À la veille de participer à ses deuxièmes Jeux olympiques, Achraf Tadili se sent un peu seul sur son île: le coureur de demi-fond pourrait être le seul athlète québécois à fouler la piste ou la pelouse du Stade national de Pékin, du 15 au 24 août.

«C'est un peu dommage», soupire Tadili, qui participera cet après-midi à la demi-finale du 800 mètres des championnats canadiens d'athlétisme, dernière étape de qualification pour les JO de Pékin. «C'est sûr que je me sens seul, enchaîne l'athlète de 27 ans. En espérant qu'on soit plus de Québécois à Londres en 2012.»

Si Tadili est une valeur sûre - il n'a qu'à finir parmi les quatre premiers de la finale de demain pour se qualifier - le Montréalais Hank Palmer, 23 ans, entretient aussi un espoir légitime de s'insérer parmi les six relayeurs du 4X100 m. Ce ne sera toutefois pas de la tarte.

Hier soir, Palmer s'est classé deuxième de sa vague quart de finale avec un chrono modeste de 10.68. «Je ne pensais pas au temps. Tout ce que visais, c'était une place en demi-finale», a-t-il affirmé.

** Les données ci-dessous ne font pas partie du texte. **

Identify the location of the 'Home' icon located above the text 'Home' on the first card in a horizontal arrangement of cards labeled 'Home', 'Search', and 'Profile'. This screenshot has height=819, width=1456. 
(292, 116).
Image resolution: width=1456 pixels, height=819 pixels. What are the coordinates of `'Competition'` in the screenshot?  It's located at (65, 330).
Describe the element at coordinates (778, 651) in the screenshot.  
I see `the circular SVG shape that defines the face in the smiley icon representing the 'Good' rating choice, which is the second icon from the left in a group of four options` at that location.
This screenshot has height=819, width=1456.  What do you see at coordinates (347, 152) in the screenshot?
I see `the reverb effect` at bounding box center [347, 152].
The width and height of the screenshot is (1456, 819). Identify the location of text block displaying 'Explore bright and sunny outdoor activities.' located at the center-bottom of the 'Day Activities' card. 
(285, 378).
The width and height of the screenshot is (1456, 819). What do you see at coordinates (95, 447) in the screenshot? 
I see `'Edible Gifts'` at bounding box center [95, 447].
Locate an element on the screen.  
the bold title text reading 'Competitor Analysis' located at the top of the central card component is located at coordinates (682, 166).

Alex Genest, 22 ans, était un candidat au 3000 mètres steeple à titre d'étoile montante, une nouvelle catégorie d'olympien instaurée par Athlétisme Canada. Mais le talentueux coureur de Lac-aux-Sables, en Mauricie, n'a pas réussi le standard B requis par la fédération internationale. La sprinteuse Geneviève Thibault, 21 ans seulement et championne canadienne du 100 m en 2006, a été ralentie par une blessure l'an dernier. Le coureur de fond Paul Morrison, de Sherbrooke, se remet difficilement d'une opération à un pied et ne sera pas à Windsor. Pour les autres athlètes québécois, une qualification olympique relèverait presque du miracle. On est loin des années de gloire de Bruny Surin.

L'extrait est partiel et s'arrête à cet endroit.